A los muertos, que cuando apenas se los ha olvidado, vuelven para dar la lata.
 
(también a tu aterrizaje forzoso que te ha desollado los talones).
 
 
 
Quién sabe, si acaso, yo no te acompañe en esas horas de desvelo y decida ser, en lugar de un montón de dióxido de carbono, tu endecasílabo, libadora de jazz, el otro lado del cuadrilátero.
Veo la luz caerte sobre la frente y, así, comprendo quien eres, y es entonces que todas mis fuentes de ternura se me desaguan.
Me vas contando que no entiendes aquello, o que te gusta eso otro e intuyo una indescriptible pena, idéntica a la mía, alojada en algún lugar próximo a tus costillas. Con ella decides abrir tus alas y concederme una fábula.
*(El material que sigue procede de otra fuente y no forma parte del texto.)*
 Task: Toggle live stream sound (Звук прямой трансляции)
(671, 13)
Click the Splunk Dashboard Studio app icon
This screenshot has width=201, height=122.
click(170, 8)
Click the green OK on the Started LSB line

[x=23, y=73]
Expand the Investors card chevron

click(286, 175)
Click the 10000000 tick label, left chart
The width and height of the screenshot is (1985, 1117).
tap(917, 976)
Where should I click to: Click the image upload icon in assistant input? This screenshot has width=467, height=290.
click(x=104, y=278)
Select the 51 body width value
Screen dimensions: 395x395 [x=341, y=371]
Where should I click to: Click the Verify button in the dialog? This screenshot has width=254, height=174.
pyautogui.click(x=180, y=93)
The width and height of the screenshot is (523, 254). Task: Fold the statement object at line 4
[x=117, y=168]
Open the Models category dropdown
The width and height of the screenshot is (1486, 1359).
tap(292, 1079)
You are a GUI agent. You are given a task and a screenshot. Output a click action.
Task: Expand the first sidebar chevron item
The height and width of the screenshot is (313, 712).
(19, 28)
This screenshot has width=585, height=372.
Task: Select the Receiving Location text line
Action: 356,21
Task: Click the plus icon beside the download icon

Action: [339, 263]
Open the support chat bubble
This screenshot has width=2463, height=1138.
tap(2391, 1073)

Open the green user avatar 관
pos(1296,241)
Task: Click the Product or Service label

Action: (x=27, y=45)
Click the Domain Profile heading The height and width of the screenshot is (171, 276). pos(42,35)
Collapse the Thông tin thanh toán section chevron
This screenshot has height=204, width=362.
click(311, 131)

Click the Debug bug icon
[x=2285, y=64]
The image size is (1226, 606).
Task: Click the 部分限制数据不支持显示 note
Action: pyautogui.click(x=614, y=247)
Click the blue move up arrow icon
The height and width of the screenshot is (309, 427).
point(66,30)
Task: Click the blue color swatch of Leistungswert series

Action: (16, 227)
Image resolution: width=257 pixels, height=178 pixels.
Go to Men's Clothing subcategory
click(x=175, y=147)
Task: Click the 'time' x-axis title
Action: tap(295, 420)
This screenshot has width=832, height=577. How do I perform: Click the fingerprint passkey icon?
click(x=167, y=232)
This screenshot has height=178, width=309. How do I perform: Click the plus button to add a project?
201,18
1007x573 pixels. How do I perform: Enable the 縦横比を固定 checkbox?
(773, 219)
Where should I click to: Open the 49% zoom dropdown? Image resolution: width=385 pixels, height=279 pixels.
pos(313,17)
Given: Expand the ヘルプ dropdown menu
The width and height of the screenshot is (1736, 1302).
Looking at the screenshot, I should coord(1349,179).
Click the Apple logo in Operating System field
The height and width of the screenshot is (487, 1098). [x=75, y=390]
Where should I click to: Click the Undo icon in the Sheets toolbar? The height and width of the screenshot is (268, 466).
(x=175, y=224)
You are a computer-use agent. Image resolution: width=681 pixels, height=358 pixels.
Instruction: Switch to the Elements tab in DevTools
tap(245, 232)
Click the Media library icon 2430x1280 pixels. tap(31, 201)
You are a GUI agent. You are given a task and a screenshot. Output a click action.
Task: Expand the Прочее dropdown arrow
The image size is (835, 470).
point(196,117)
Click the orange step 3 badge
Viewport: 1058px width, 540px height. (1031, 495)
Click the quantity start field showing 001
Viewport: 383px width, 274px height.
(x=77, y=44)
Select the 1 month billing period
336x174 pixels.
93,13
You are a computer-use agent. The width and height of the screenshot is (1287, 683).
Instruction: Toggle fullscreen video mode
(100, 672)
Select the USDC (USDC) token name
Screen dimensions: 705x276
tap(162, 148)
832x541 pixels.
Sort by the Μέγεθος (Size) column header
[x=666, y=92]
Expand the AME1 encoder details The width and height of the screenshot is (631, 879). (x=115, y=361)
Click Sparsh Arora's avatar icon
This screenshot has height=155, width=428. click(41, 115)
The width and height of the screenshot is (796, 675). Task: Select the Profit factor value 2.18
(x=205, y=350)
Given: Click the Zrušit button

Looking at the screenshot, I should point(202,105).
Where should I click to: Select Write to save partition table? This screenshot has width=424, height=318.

La fábula es azul y te traba un poco la lengua y yo, sin mapa, recorro entera tu fábula, tropezándome las más de las veces. Mas, al final, no solo la comprendo, sino que apenas puedo distinguirme de tu fábula, de tu lengua trabada, de nuestra indescriptible pena alojada en algún lugar próximo a tus costillas.
El sol sale. Me disipo del dióxido de carbono. Abro los ojos para que tú me cuentes una fábula; tú, después, cierras tus ojos.